伴有左心室扩大的儿童肥厚型心肌病临床特征及预后

Clinical characteristics and prognosis of hypertrophic cardiomyopathy with left ventricular enlargement in children

目的总结伴有左心室扩大的儿童肥厚型心肌病(HCM)的临床特征及预后。方法回顾分析2008年7月至2020年3月住院HCM患儿的临床资料,随访至2020年4月。根据首次住院超声心动图左心室舒张末期内径(LVEDD)-Z值,将患儿分为左心室扩大组(LVEDD-Z>2)和对照组(LVEDD-Z≤2),比较两组临床特征及预后。结果纳入61例患儿,左心室扩大组14例,中位诊断年龄5个月(范围2~110个月),男10例、女4例;对照组47例,中位诊断年龄6个月(范围9天~14岁),男30例、女17例。左心室扩大组心力衰竭、心功能分级Ⅲ和Ⅳ级以及房性期前收缩比例均高于对照组,差异有统计学意义(P<0.05)。超声心动图显示左心室扩大组的左心房扩大、右心室扩大、中重度三尖瓣反流、左心室射血分数(LVEF)<55%、舒张功能下降的比例均高于对照组,差异有统计学意义(P<0.05)。5例左心室扩大组患儿行基因检测,3例阳性,分别为MYH7合并TTN基因变异、MYH7基因变异、糖原贮积病Ⅱ型。左心室扩大组随访12例,随访中位时间13.5个月,5例死亡,4例诊断后1年内死亡,均因心力衰竭恶化。结论左心室扩大患儿HCM占比不低,可能因混合型心肌病或心力衰竭引起,也可能与代谢性心肌病、多基因变异或基因表达的异质性有关。

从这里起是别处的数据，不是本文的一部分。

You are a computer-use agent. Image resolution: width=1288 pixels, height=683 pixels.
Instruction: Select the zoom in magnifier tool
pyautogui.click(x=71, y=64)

Objective To explore the clinical characteristics and prognosis of hypertrophic cardiomyopathy(HCM)with left ventricular enlargement in children.Methods The clinical data of HCM children hospitalized from July 2008 to March 2020 were retrospectively analyzed,and the followed-up was conducted until April 2020.According to the Z value of left ventricular end diastolic diameter(LVEDD)measured by initial hospitalization echocardiography,the patients were divided into left ventricular enlargement group(LVEDD-Z>2)and control group(LVEDD-Z≤2),and the clinical characteristics and prognosis between the two groups were compared.Results Sixty-one children were enrolled,including 14 patients(10 boys and 4 girls)in the left ventricular enlargement group with a median age of 5 months(ranging from 2 to 110 months)at diagnosis.In the control group,47 patients(30 boys and 17 girls)had a median age of 6 months(ranging from 9 days to 14 years)at diagnosis.The proportions of heart failure,heart function classⅢandⅣand atrial premature beat were higher in the left ventricular enlargement group than those in the control group,and the differences were statistically significant(P<0.05).Echocardiography showed that the proportions of left atrium enlargement,right ventricular enlargement,moderate and severe tricuspid regurgitation,left ventricular ejection fraction(LVEF)<55%and diastolic function decline in the left ventricular enlargement group were higher than those in the control group,and the differences were statistically significant(P<0.05).Five children in left ventricular enlargement group underwent genetic testing,and 3 children were tested positive to have MYH7 with TTN gene mutation,MYH7 gene mutation and glycogen storage disease type II respectively.Twelve patients in the left ventricular enlargement group were followed up and median follow-up time was 13.5 months.Five patients died,4 of them died within 1 year after diagnosis,and all died of worsening heart failure.Conclusions The proportion of HCM in children with left ventricular enlargement is not low,which may be caused by mixed cardiomyopathy or heart failure,or may be related to metabolic cardiomyopathy,polygenic variation or gene expression heterogeneity.